Лагерный социум - это было общество, по-своему построенное, очень напоминавшее советское общество, но это было общество, где как во всяком социуме против воли людей, помимо воли людей или незаметно для них, но устанавливаются определенные правила - правила общежития. И, кроме того, у меня, например, в лагере были замечательные друзья, которых я буду помнить всю свою жизнь. Я не могу о себе, сказать, что как сказал Солженицын о Бродском: «Хорошо, что его сослали и надо было бы побольше, тогда бы он с народом познакомился!». Это, конечно, постыдное заявление.
Не могу сказать, что лагерь полезен или что-то в этом роде, мне так говорил один высокопоставленный чиновник - "так тебе и надо".Это тоже нельзя, разумеется, сказать. И вообще лагерь представляет собой аномалию, которая стала нормальным образом жизни в Советском Союзе. Так что я сам не знаю, я не стал бы соглашаться полностью ни с Шаламовым, ни с Солженицыным. Тем более, что произведения Солженицына написаны не для тех, кто сидел.
Все бараки были радиофицированы. Несколько дней подряд сообщалось о болезни Сталина и чувствовалось, что дело пахнет керосином. Фактически Ус уже, что называется, отбросил копыта, но это все не сообщалось. И наконец Левитан таким гробовым голосом, сначала он говорил: "Товарищ Сталин потерял сознание", - такая была фраза. Потом стало ясно, что товарища Сталина уже не существует. И знаете, распространилась совершенно невидимая, подавленная, но хорошо ощущаемая злобная радость охватила людей.

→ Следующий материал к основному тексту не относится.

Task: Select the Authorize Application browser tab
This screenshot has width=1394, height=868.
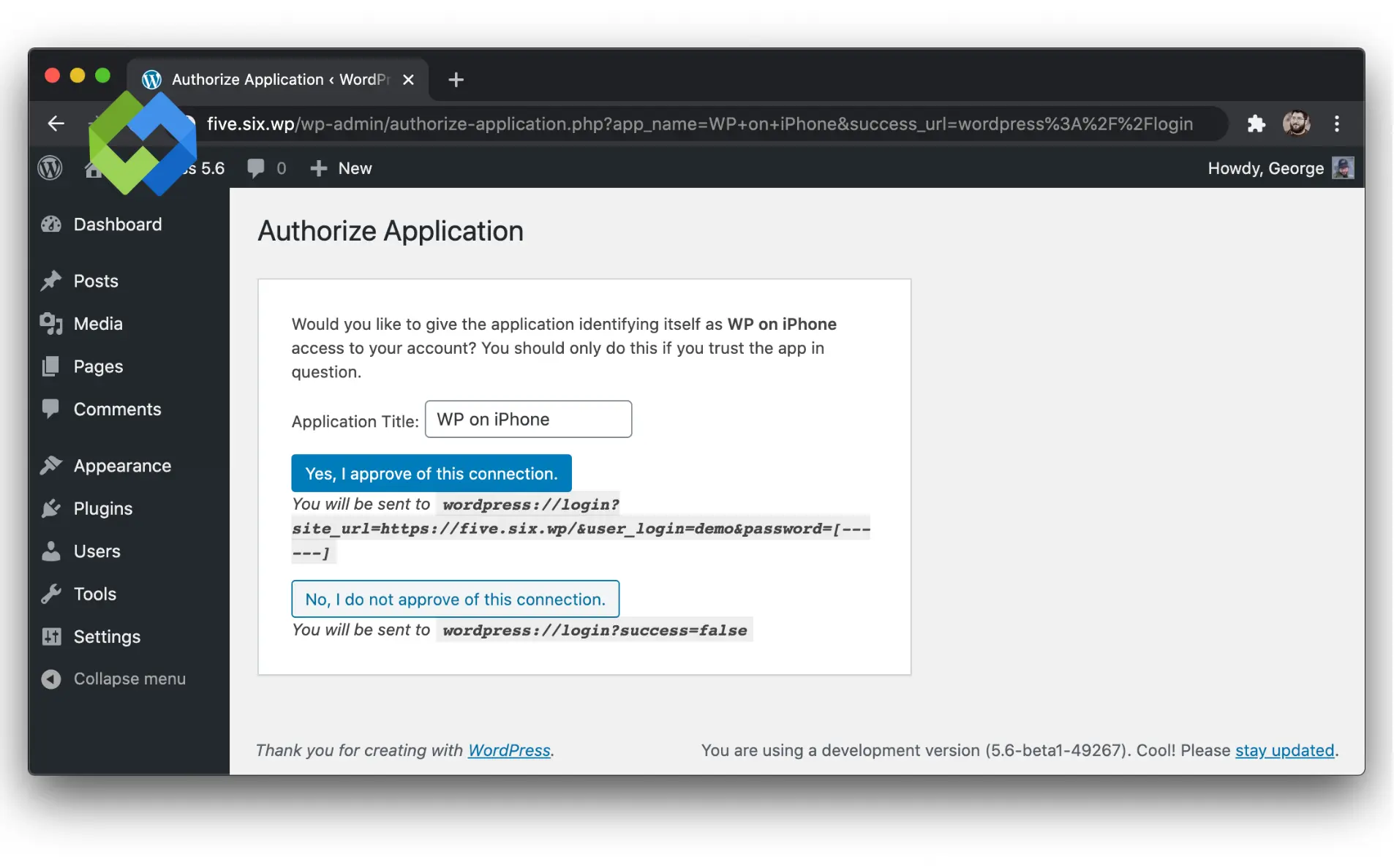Action: [271, 79]
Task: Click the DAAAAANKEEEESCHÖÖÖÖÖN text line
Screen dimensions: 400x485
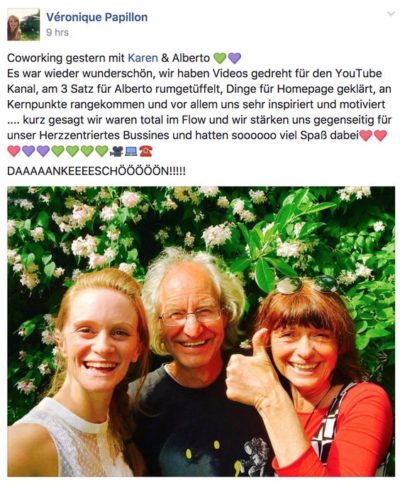Action: pos(96,171)
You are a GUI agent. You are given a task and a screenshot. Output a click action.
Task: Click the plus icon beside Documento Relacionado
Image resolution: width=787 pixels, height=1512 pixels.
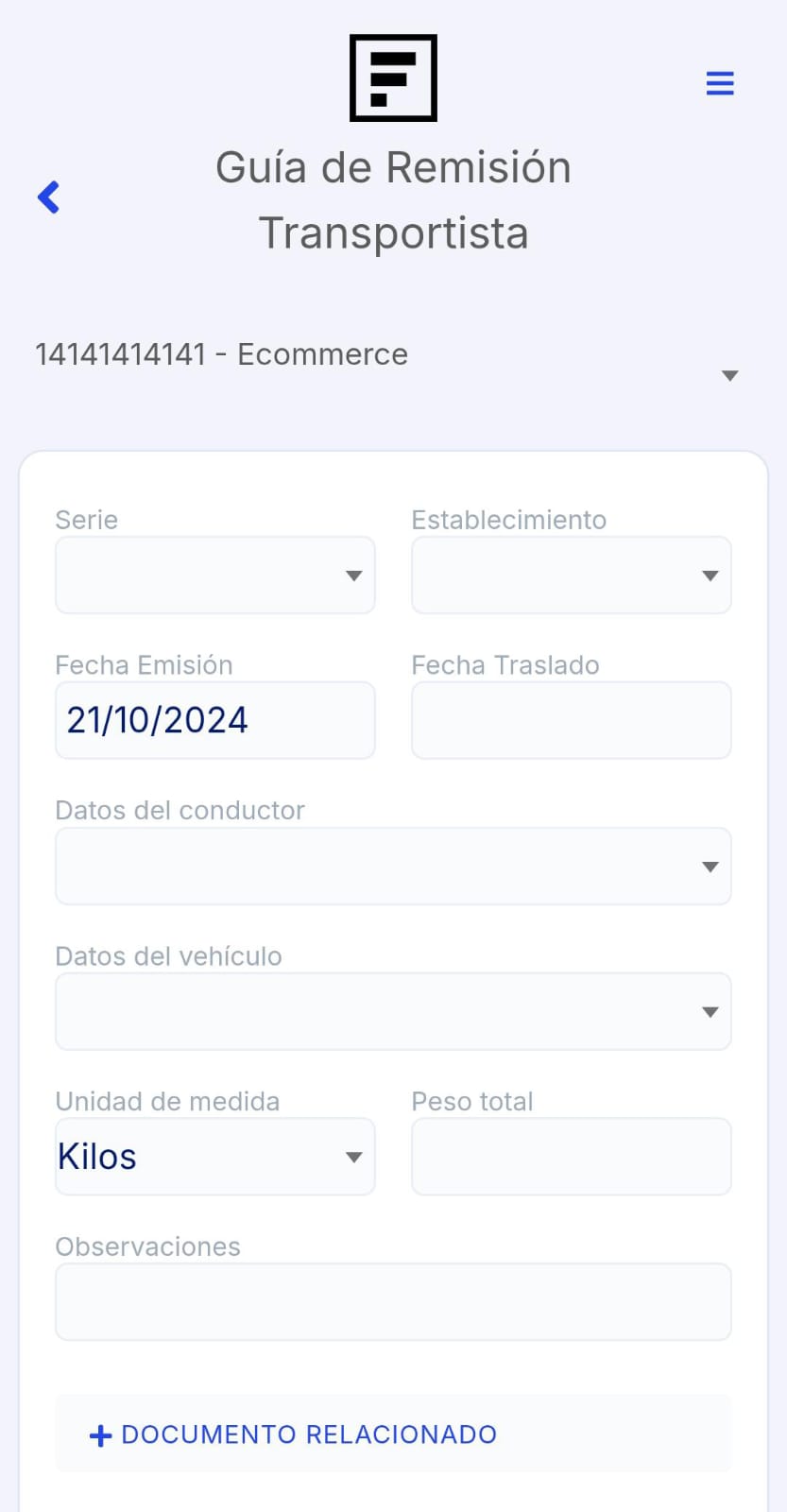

Никто, конечно, вслух не мог говорить в лагере, как и на воле, существовали и стукачи, и оперуполномоченные. А люди религиозные намекали на то, что, дескать, Бог наконец его наказал. Нельзя сказать, что это произвело особенный шум, просто такая злобная радость. Потом проходило время, проходили месяцы, как будто ничего не менялось. Потом стали понемножку выдергивать отдельных людей на освобождение, то одного, то другого с пересмотром дела. Я, например, освободился через два года после того, как умер Сталин, был освобожден, называлось "условно-досрочно", с "волчьим билетом", с паспортом с отметкой 55.
Как-то раз я оказался в эти дни на станции, лагерный полустанок, тут стоял состав, видимо, только что прибывший, может быть даже и не к нам - это были "жучки", уголовная шпана. И высунулась такая сопливая морда, и такой голос очень специфический, аденоидный голос выкрикнул: "Ус подох!"".